> _Records for processing_:

- - -

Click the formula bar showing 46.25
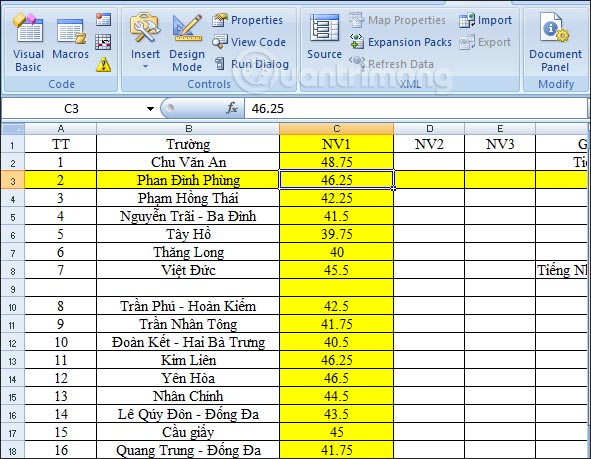Viewport: 591px width, 459px height. (416, 109)
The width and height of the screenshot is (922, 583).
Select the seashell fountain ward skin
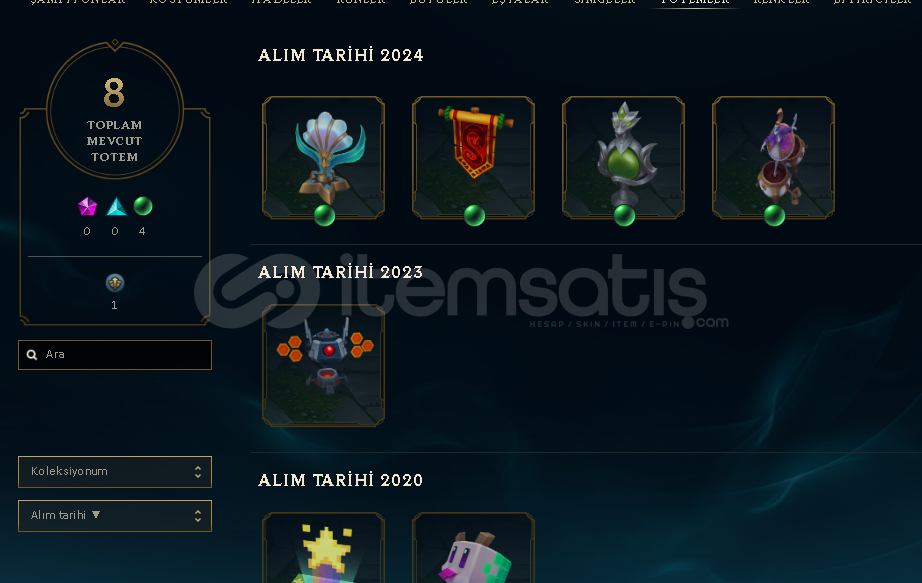pos(323,157)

- - -

> _Your assignment_: Please retype the records above exactly, excluding every picture.

> _Reply_:
Click the formula bar showing 46.25
Viewport: 591px width, 459px height. (416, 109)
The width and height of the screenshot is (922, 583).
Select the seashell fountain ward skin
pos(323,157)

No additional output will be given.